Pros:
Tuthill provides quality holes for beginners and pros and is fantastically well kept up. The tees are enormous and easy to find, there are trash and recycle bins everywhere, and nearly every tee has a bench or picnic table beside it. There are even crosswalks to help you across the road to holes 16 and 18. The two parking lots make it possible to start in multiple different spots or skip a few holes, and if you walk in (possibly from another DG park nearby), you can start on hole 15. Even after some rain, the course was in very good shape.
This course has a great variety of open and wooded shots. Holes 3-8 and 16-18 are the more technical ones and manage to have a good variety of right-to-left and left-to-right holes. Most can be attacked with multiple kinds of shots, where one line may be the more aggressive one. The open holes are usually pretty good, with some decent and varied distance, and a river to watch out for on a few holes. Hole 16 is a rare case of a super uphill shot with a low ceiling.
Most holes have two pin placements, and in most cases, they do a good job giving some extra variety without fundamentally changing the hole. Most players will probably be taking the same kind of tee shot regardless, but the angle may need to be slightly different.
I have to talk about hole 6. It plays down a literal sledding hill and slowly turns to the right toward the long pin.

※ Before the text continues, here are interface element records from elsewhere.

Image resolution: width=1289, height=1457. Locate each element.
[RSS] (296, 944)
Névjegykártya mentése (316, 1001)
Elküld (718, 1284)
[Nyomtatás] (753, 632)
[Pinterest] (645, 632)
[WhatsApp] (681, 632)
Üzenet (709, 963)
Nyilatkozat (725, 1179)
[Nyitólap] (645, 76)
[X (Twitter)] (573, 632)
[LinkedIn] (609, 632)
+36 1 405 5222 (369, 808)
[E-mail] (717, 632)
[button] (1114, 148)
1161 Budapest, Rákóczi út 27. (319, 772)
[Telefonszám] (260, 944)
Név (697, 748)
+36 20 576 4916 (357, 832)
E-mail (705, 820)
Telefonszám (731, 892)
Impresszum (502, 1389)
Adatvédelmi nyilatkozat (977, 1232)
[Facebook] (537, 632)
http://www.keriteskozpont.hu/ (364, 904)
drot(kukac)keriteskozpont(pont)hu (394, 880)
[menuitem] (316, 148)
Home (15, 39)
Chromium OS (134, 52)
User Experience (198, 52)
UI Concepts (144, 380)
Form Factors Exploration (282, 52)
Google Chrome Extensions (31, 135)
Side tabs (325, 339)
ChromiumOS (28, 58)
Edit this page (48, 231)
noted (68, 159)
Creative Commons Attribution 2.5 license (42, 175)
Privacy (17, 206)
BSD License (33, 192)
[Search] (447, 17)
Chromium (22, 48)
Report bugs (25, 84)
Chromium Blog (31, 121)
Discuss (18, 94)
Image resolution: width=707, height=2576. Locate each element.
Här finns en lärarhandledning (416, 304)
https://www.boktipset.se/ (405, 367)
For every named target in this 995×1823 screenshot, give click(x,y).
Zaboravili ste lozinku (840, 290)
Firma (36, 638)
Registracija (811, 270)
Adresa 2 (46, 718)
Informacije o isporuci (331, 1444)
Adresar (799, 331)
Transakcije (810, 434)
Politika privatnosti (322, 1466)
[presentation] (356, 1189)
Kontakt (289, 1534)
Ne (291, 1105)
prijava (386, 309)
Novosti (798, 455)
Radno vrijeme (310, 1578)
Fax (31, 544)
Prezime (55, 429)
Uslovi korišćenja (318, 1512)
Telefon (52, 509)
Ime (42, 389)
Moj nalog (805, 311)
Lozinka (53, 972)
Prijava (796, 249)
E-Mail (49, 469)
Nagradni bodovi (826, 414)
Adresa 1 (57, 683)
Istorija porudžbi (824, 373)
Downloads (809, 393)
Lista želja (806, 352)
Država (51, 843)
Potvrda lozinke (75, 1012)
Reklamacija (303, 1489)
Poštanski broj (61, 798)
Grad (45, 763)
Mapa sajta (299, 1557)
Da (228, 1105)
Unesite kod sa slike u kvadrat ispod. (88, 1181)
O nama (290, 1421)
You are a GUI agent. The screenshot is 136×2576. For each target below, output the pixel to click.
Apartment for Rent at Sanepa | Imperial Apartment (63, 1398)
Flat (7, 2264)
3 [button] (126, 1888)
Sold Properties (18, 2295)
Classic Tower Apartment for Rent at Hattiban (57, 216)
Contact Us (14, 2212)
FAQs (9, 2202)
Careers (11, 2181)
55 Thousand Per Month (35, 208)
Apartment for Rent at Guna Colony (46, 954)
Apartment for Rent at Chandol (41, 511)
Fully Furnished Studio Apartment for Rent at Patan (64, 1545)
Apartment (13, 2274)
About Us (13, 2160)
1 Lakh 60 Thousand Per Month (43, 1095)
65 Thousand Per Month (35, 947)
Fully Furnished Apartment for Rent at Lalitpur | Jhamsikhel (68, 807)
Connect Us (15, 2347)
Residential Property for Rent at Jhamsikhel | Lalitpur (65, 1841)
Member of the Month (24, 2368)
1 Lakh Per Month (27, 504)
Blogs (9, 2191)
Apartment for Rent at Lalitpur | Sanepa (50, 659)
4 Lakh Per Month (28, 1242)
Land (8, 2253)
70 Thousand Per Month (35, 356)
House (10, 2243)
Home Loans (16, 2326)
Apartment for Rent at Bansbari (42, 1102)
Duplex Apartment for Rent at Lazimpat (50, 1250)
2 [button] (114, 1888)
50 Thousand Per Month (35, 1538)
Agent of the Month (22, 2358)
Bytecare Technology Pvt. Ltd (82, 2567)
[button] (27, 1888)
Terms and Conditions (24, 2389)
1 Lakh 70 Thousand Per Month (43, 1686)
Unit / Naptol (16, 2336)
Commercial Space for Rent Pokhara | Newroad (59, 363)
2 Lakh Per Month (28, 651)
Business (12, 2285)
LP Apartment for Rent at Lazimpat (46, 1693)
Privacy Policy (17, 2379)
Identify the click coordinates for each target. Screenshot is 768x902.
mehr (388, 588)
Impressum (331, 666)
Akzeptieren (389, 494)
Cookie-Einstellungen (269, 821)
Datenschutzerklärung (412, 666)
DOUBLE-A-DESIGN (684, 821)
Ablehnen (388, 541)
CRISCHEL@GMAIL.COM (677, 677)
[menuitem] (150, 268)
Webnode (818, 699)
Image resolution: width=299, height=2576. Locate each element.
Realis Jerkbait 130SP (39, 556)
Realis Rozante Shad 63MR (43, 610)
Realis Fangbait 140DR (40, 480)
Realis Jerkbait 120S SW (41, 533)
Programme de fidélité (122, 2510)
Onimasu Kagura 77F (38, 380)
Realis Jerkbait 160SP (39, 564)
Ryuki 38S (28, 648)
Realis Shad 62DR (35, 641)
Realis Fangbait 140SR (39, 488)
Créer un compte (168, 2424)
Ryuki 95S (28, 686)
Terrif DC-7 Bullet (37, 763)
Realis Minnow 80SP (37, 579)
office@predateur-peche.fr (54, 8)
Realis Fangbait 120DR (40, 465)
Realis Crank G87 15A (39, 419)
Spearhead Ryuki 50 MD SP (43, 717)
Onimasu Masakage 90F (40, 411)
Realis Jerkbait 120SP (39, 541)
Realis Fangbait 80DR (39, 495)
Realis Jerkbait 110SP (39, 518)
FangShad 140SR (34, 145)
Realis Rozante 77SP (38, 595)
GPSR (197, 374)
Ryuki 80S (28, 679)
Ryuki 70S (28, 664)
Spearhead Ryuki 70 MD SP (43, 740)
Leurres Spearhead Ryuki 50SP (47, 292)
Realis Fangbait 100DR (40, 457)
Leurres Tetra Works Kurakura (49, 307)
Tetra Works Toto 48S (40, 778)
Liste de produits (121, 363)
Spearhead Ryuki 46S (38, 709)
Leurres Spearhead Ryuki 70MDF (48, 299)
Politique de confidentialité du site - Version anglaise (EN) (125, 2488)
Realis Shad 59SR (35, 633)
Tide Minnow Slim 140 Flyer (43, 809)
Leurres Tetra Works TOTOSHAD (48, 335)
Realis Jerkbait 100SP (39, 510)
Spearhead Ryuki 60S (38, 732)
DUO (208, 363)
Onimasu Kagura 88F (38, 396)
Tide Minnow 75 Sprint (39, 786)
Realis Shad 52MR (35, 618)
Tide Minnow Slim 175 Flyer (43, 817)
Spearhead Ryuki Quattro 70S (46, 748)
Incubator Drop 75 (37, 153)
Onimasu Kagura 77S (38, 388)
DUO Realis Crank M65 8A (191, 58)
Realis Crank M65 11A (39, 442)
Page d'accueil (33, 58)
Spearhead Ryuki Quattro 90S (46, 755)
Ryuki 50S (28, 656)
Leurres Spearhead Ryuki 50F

There are all kinds of shots available and all kinds of mistakes that can be made. It's pretty easy as far as par 5's go, but it is surprisingly easy to turn the disc over because you're throwing downhill, or overcorrect and have it hyzer out early. Both sides of the fairway are upslopes into the woods, so it punishes bad drives while still making it fairly easy to find your disc.
Cons:
Several holes are rather boring. Hole 1 is an underwhelming start to the course, and 2, 9, and 10 aren't much better. Most of the par 4's are on the easy side (3 and 11 come to mind) and should really be par 3's for professionals. Even hole 18, the tightest hole on the course, has an easy RHFH line, though a bad kick will instantly end your disc's career. Hole 9 has only one tree in the fairway, 11-14 are pretty open, and 2 and 5 aren't too bad, although those two both have some trouble to get into.
Even a few of the more wooded holes aren't that hard. While 7 and 8 are fun to play, they're both pretty short and rather easy if you know the right line. Hole 7 might be difficult to birdie with a RHBH unless you take a hyzer around the outside, which is not an ideal design.
While navigation is mostly good, the tee signs are rather lousy. They only show the distances to the pins, and without a tee sign on the map, there's no way to tell which pin is active. They also don't list par. There's also a long walk down a running trail to get to hole 17, which is the only spot on the course where having a cart may be difficult. On that note, there are some other trails in the area that could get in the way of the course. The tees are also slippery when wet.
Hole 6 has a short pin that needs to be taken out. It's still a decent hole but pales in comparison to the epic long pin.
Other Thoughts:
This is a fun course, and while it certainly has a few dull holes, I think the pros outweigh the cons, and with the great maintenance that is put into this place, this should remain a good course for many years to come. I would like to see a few more holes in the woods and the open holes be a little longer, though. It would lessen the walk from 16 to 18 and give a little more variety. But it's still enjoyable, even if it will never be a destination course for top tournaments.
If I'm ever passing through again and want to play a course, this is going to be at the top of the list for me.